Проблема в том, что я пока не вычислил эту формулу необходимого объема доверия. Соотношение благожелательности улыбки и количества бутылок, которые могут дать в руки даром, окутано тайной.

К сожалению, из-за таких, как я, продавщицы научились оставлять пиво вне зоны досягаемости, пока деньги не увидят. Чтобы не шмыг в карман, и поминай, как звали. Смотри записи с камер видеонаблюдения и утирай скупую девичью слезу.

Но даже если разливное пиво тебе не умыкнуть, прямо под боком всегда стоят холодильники с бутылочным. Бери – не хочу.

Так и в той пивной, что всегда мне в спину укоризненно смотрит, было.

Там даже камер видеонаблюдения не стояло, это мы сразу подметили. Даже не по злому умыслу, просто странно это – такое место, и без камер. Как будто в пивные лавки только трезвые джентльмены ходят.

Наверно, все дело в том, что лавка работала только в цивильное время для цивильных посетителей. Закрывалась в самый прибыльный час, упуская тонны выручки. Работала только при свете солнца.

Есть такая особая степень компетенции: где-то читал называется. Так вот, я где-то читал про очень жизнерадостное племя, которое оставалось жизнерадостным только до захода солнца. Сразу с наступлением темноты все население охватывала массовая истерия. Рыдали до самого рассвета. Когда спали – непонятно, но их страх перед ночью я понять могу: в ночное время наш город становится филиалом ада на земле. Все, что работает круглосуточно, укреплено, как настоящая крепость, ждущая осады орков верхом на драконах. Продуктовые, шиномонтаж, аптеки. И пивные лавки.

Конечно, аборигену в диком племени жизнь понятна только под светом солнца, потому что он мыслит глазом. Если днем хрустит ветка, он может посмотреть в ту сторону и увидеть бегемота. Если ветка хрустнет ночью, то бегемота он не увидит, и ветка хрустнет по непонятным причинам.

Я не знаю, как бы я вел себя в джунглях. Наверно, я бы и днем испугался бегемота.

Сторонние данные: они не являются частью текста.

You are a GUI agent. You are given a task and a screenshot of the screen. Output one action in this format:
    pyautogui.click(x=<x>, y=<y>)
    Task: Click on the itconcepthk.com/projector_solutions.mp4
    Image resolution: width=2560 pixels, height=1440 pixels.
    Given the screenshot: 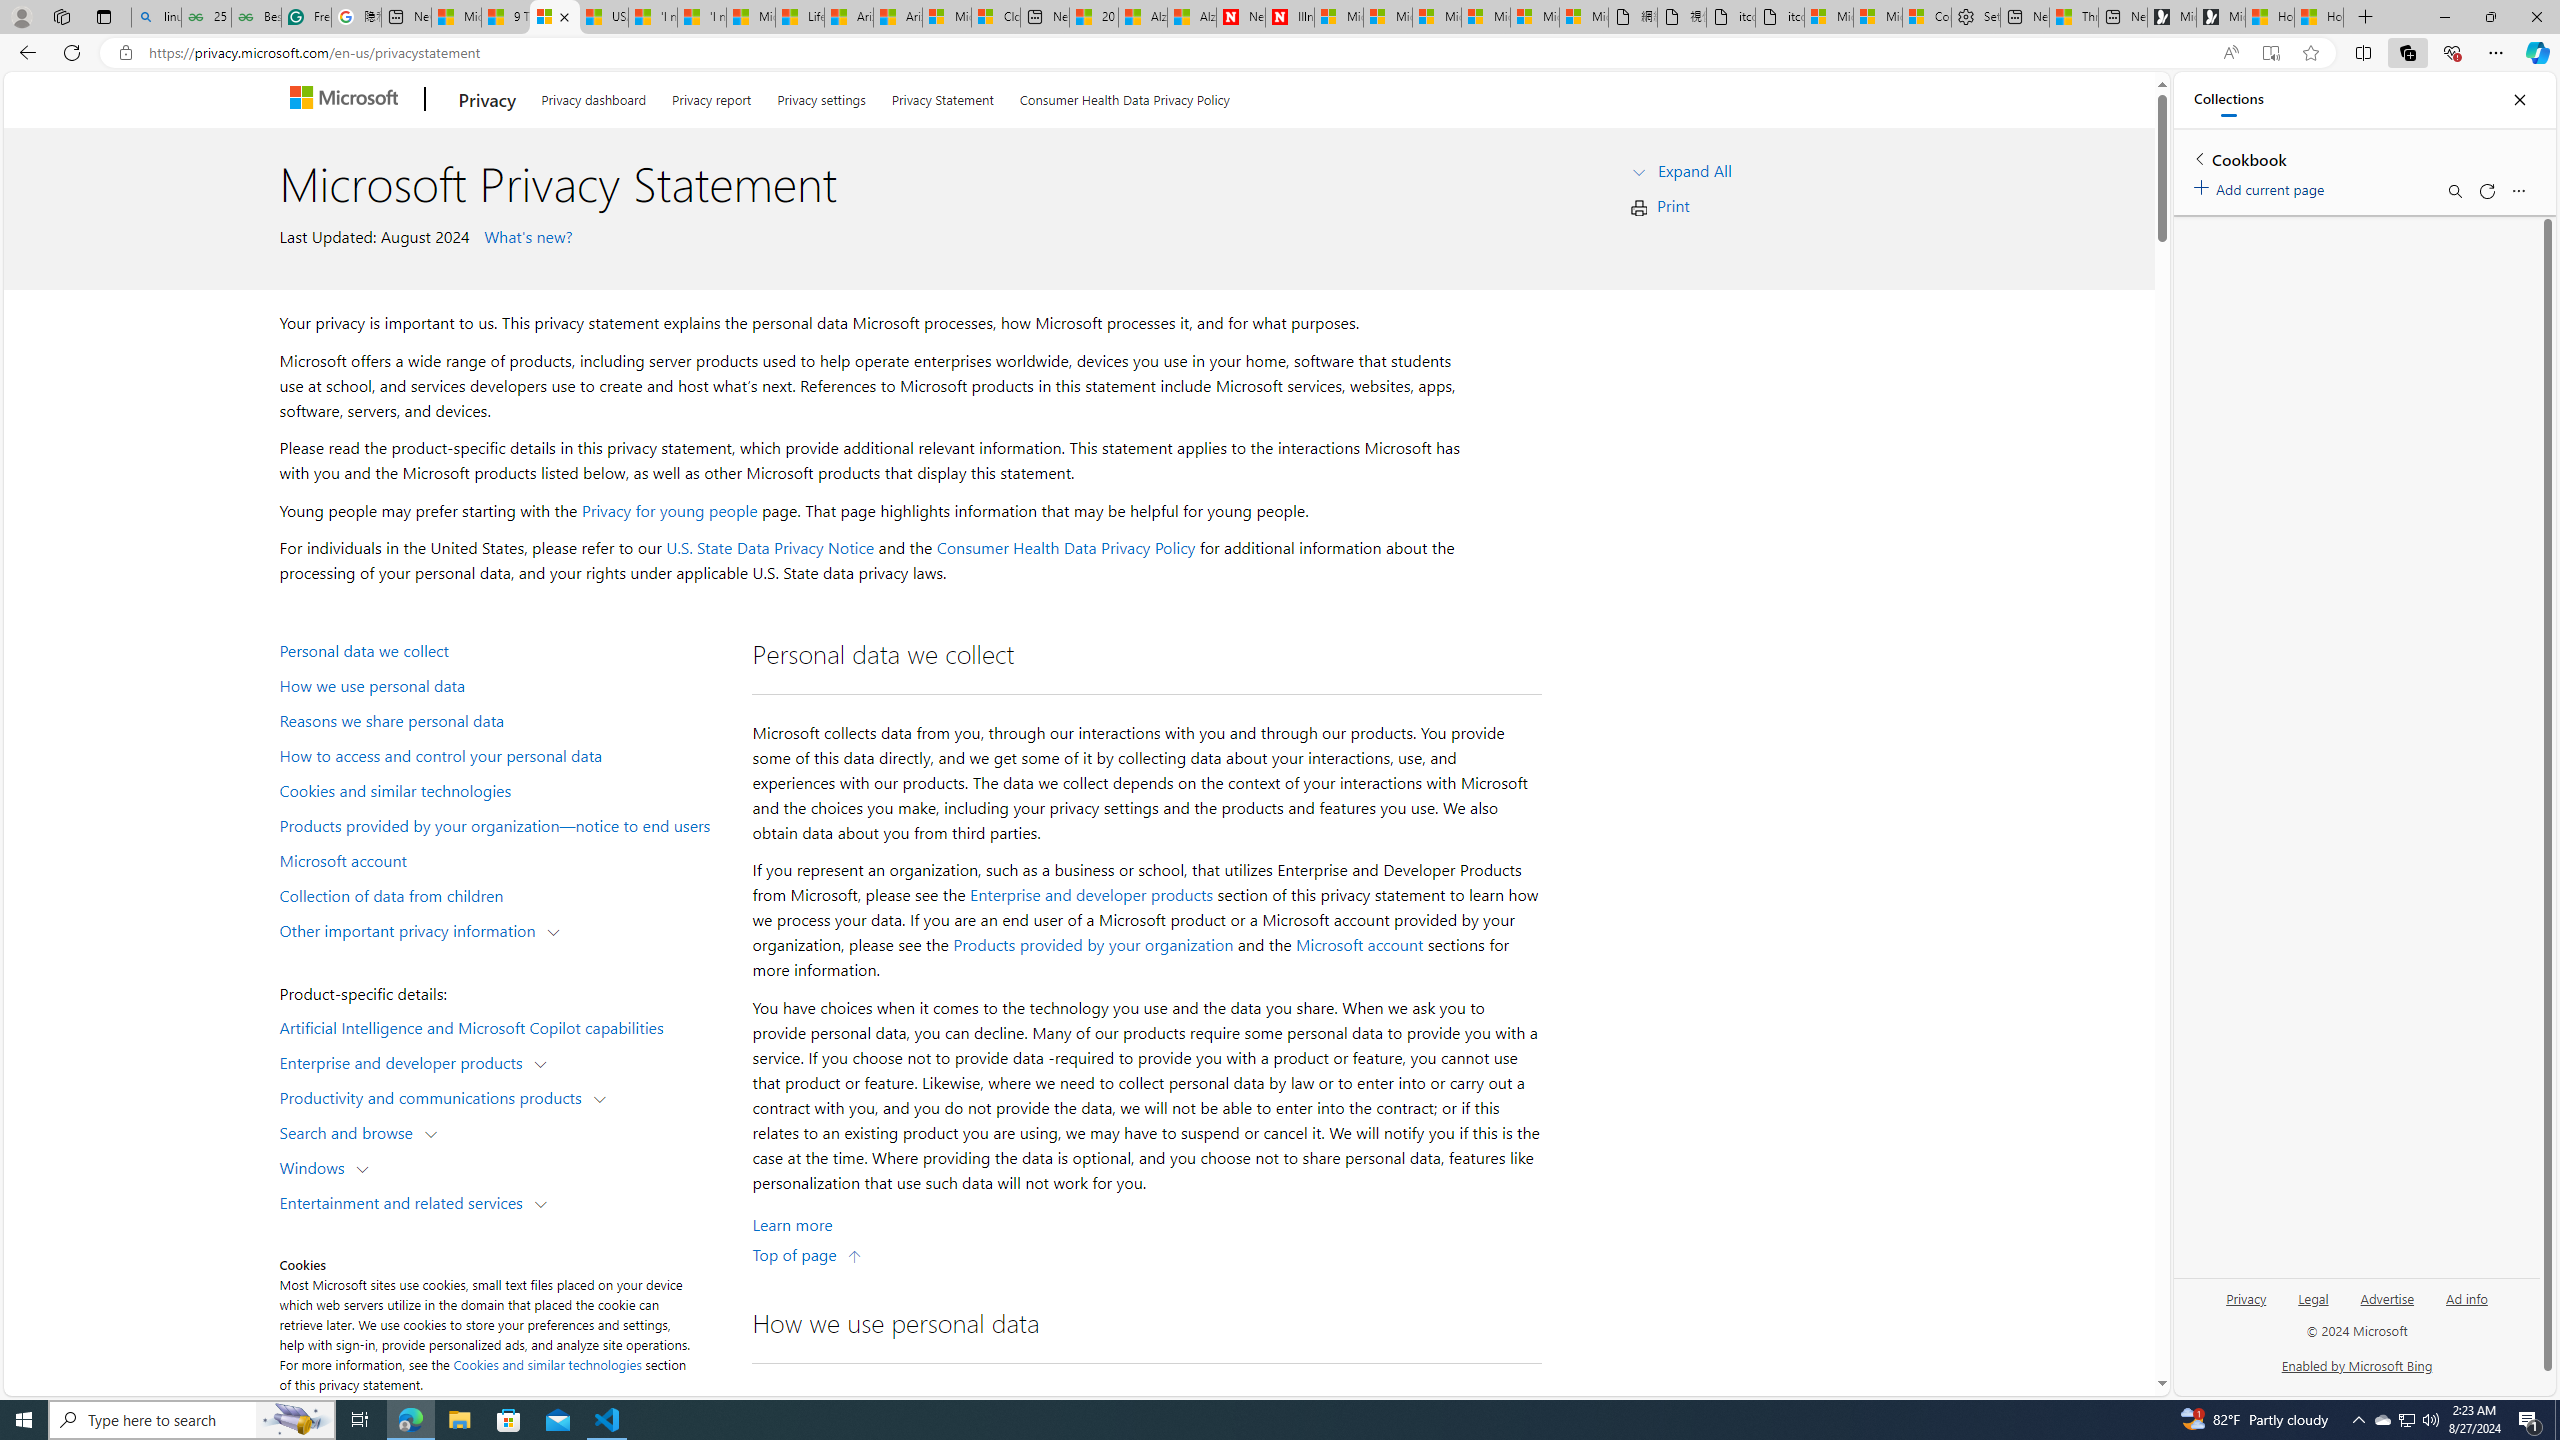 What is the action you would take?
    pyautogui.click(x=1778, y=17)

Ночных чудовищ в городах разгоняют фонари, да и бегемотов тут не бывает. Боимся мы вовсе не бегемотов.

Аборигенам нужно пережить всего лишь ночь, а днем они снова будут счастливы. Все вернется на прежние места.

Пальмы, пропавшие во тьме, снова зашелестят под солнцем. Медленно проступят из темноты, становясь все ярче, приобретая знакомые цвета. Добрые боги вернут аборигенам их привычную жизнь и превратят всех монстров ночи в обычных бегемотов.

Но наше зло никогда не дремлет. Я хорошо понял это спустя год, когда впервые попробовал человечину.

А камеры в той пивной должны были поставить. И плевать, что по ночам не работает.

Самое главное – никогда не мучиться стыдом за то, что ты сделал. Все остальное пережить можно.

Лавровый потоп

Ты вытираешь пол насухо и думаешь, что все обошлось, а потом тебе звонят в дверь. Так ты и понимаешь, что затопил соседей.

Случилось что-то ужасное, а сделать с этим ты уже ничего не можешь. Конец света настал, и начался он прямо с порога твоей квартиры. Услышь трубы и гром, ангелы взывают к тебе.

Грядет Страшный Суд, и ты это знаешь. Ты уже видел его в глазок, когда отпирал дверь.

Подготовиться к этому ты не сможешь. Так оно и задумано: ты должен встретить свою судьбу если не с голой задницей, то как минимум с выражением одутловатой растерянности на лице, что, впрочем, одно и то же. Ты не можешь быть одухотворен в момент оглашения приговора. Ты не должен быть рад Моменту Истины, потому что для таких вещей нет подходящего времени. Есть только неподходящее, и именно оно им подходит.

Одним словом, звезды сложились так, что это случилось: у меня как раз наступило время, непригодное для любой траты денег. То есть, полное их отсутствие. Я был полнейшим банкротом, потому что потратил все свое состояние на два литра пива. И вот тут-то судьба решила: «ага». Настало время для Истины.

Восстановлю цепочку событий: пиво ласково, как новорожденное дитя, брошено в мой пакет. Я выхожу из пивной и иду обратно. Я иду обратно той же дорогой, но впечатлений остается гораздо меньше. Меньше, зато качественней: я чувствую только огромную вселенскую любовь к миру вокруг. Я радуюсь пиву.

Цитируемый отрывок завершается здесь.